Spectrophotometric spectral analysis showed maximum absorbance at 369, 543, 577, and 415 nm against the suggested 541, 577, and 415 nm. The spectrophotometric spectrum analysis along with thermal and chemical denaturation studies confirm the formation and modification of the Hb by the generation of the peroxynitrite ion. The chemical denaturation studies indicate that the maximum difference in the denatured state of the native and modified Hb was observed at the pH of 4.0 while minimum difference was observed at the pH of 6.0 [Figure 2]. The higher carbonyl content of the modified Hb compared to the native Hb is the indicative of the denatured state of modified Hb. The thermal denaturation studies clearly indicate that the denaturation state of modified Hb is higher than the native Hb and increases more rapidly as compared to the native hemoglobin.

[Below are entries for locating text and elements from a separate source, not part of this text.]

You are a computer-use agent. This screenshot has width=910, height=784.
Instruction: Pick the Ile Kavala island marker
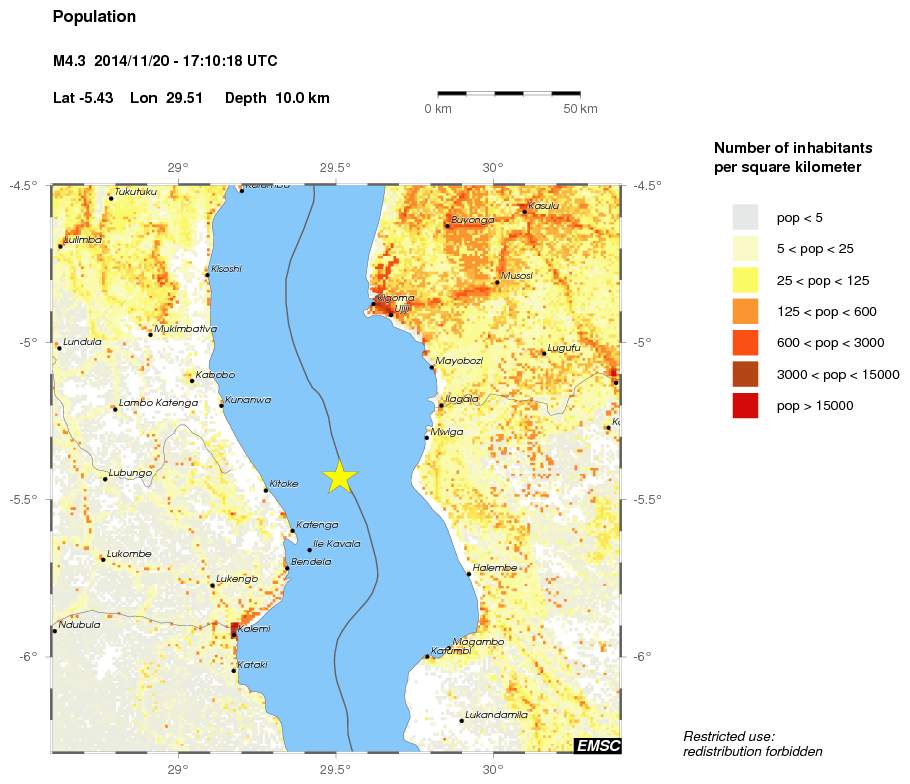click(x=309, y=550)
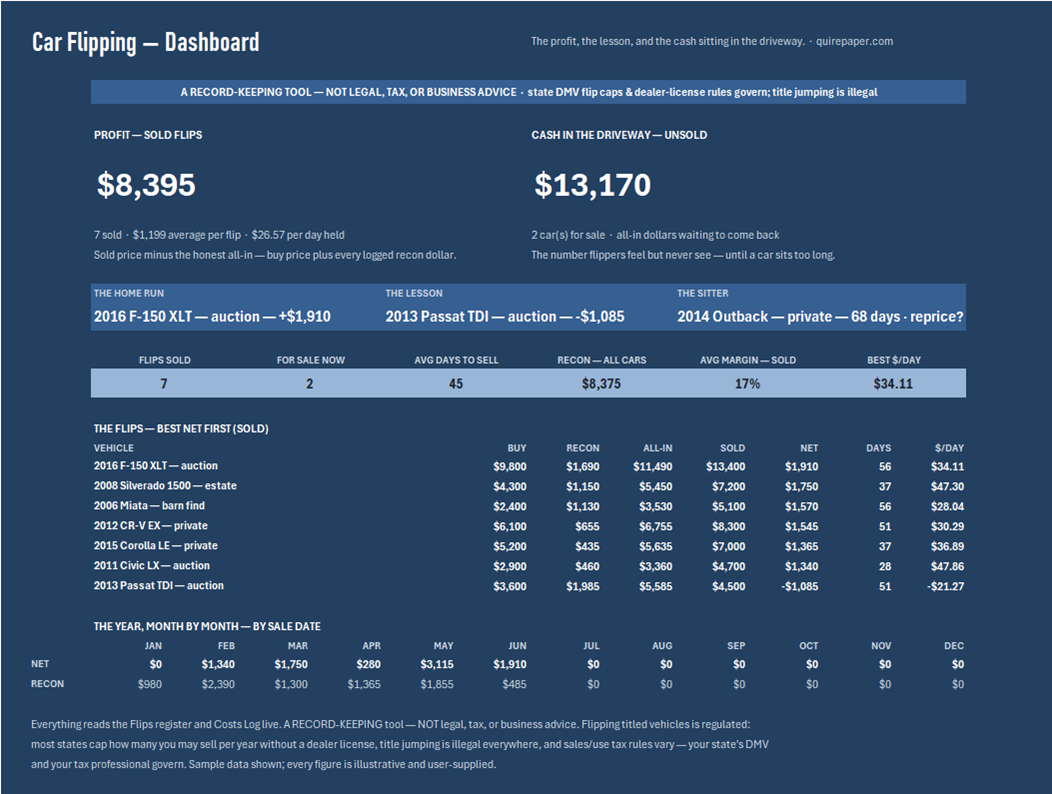
Task: Click the 2008 Silverado 1500 — estate row
Action: point(529,486)
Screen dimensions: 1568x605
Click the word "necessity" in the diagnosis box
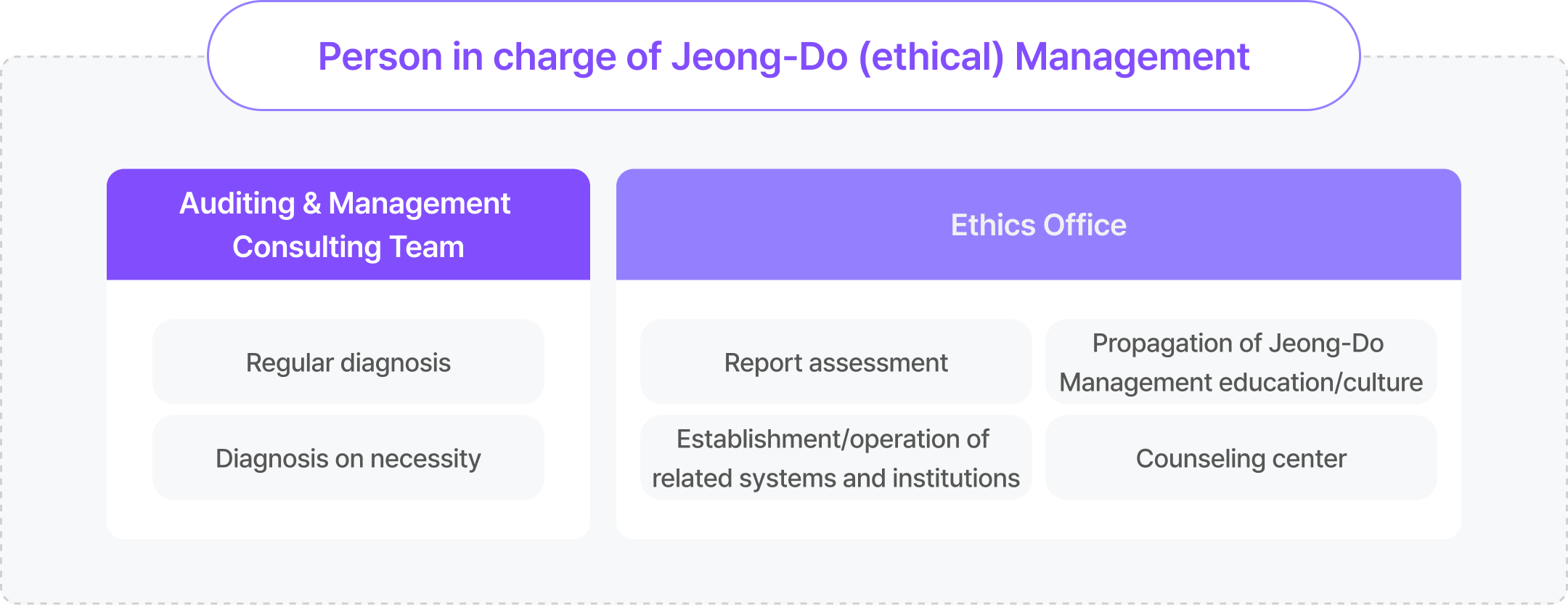pyautogui.click(x=425, y=458)
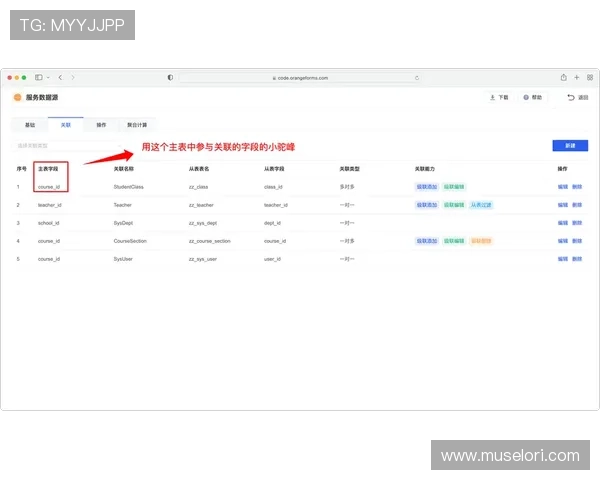The width and height of the screenshot is (600, 480).
Task: Click 编辑 for the StudentClass row
Action: (562, 187)
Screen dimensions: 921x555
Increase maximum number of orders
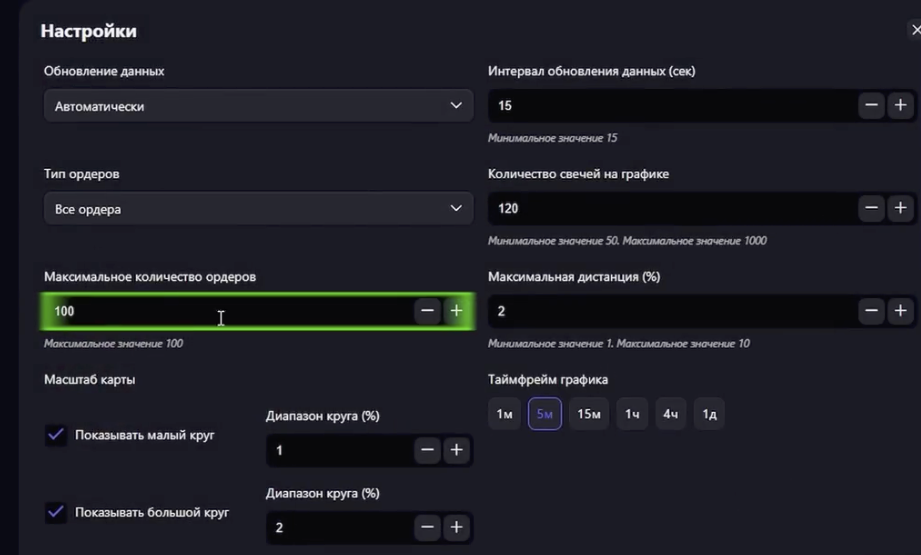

Various antioxidants have been indicated as potential scavengers for the peroxynitrite species such as Vitamins C, E, A, flavonoids, uric acid, and quercetin.[32] Among these two chemicals (uric acid and sodium azide), two vitamins (ascorbate and tocopherol), and one enzyme (reduced GSH) were used during the study. The results clearly indicate that these are effective in scavenging the peroxynitrite species generated and thus could possibly reverse the damage caused by peroxynitrite. The biological activity of peroxynitrite is modulated by various antioxidant mechanisms and neutralized by synthetic peroxynitrite-scavenging compounds. A large number of these compounds have been identified with pharmacological potential to reduce the harmful effects of peroxynitrite and peroxynitrite-derived free radicals.[33] Several neutralizers and scavengers of peroxynitrite are metalloporphyrins, thiol-based antioxidants (mercaptoalkylguanidines, N-acetylcysteine, and dihydrolipoic acid), selenium-containing proteins (selenoprotein P and GSH peroxidase), tempol, cabergoline, acetaminophen, drugs (hydralazine, pindolol, zileuton, penicillamine, simvastatin, edaravone, propofol, deprenyl, and rasagiline), and molecules present in natural or dietary products (carotenoids, polyphenols, and epicatechin). However, their in vivo therapeutic potential as peroxynitrite neutralizing agent was found to be relatively low.[34] A potentially strong candidate against peroxynitrite-mediated toxicity both in vitro and in vivo is uric acid, an antioxidant and the end product of purine metabolism in humans. The reaction of uric acid with peroxynitrite may be due to the scavenging of free radicals and inhibition of tyrosine nitration products.[33] Previous studies showed that when peroxynitrite was added to intact erythrocytes it leads to generate met Hb from intracellular oxy Hb by oxidation. Furthermore, the peroxynitrite causes nitration of intracellular Hb in a process that was enhanced in thiol-depleted erythrocytes.[35] In views of the our results and the findings discussed above, it is now clear that peroxynitrite is harmful and has potential to damage our circulating proteins, which are directly or indirectly have linked with numerous disorders particularly cancer and autoimmune disorders.

Conclusion

Endogenous peroxynitrite leads to sulfhydryl oxidation, lipid peroxidation, structural and functional alteration of proteins and DNA, and DNA single-strand breakage. Hence, these modified biomolecules could have important implications in several pathophysiological conditions. The data presented here clearly demonstrates that the modified Hb is unstable and shows a higher absorbance due to denaturation of the protein molecule. Thus, it can also be confirmed that the effect of peroxynitrite on the Hb molecule is deleterious. The antioxidant quenching of the peroxynitrite by various scavengers shows that the damage incurred on Hb could be reversed using these substances. Future research in free radical interventions might suggest some strategies to remove peroxynitrite therapeutically. A possible mechanism to prevent peroxynitrite-mediated damage with potential pharmacological applications is the use of cell-permeable tyrosine-containing peptides. Tyrosine peptides interfere with tyrosine nitration reactions but spare critical protein tyrosine residues. Although their precise mechanism of action is elusive, the intracellular delivery of tyrosine-containing peptides can protect cells from peroxynitrite mediated damage.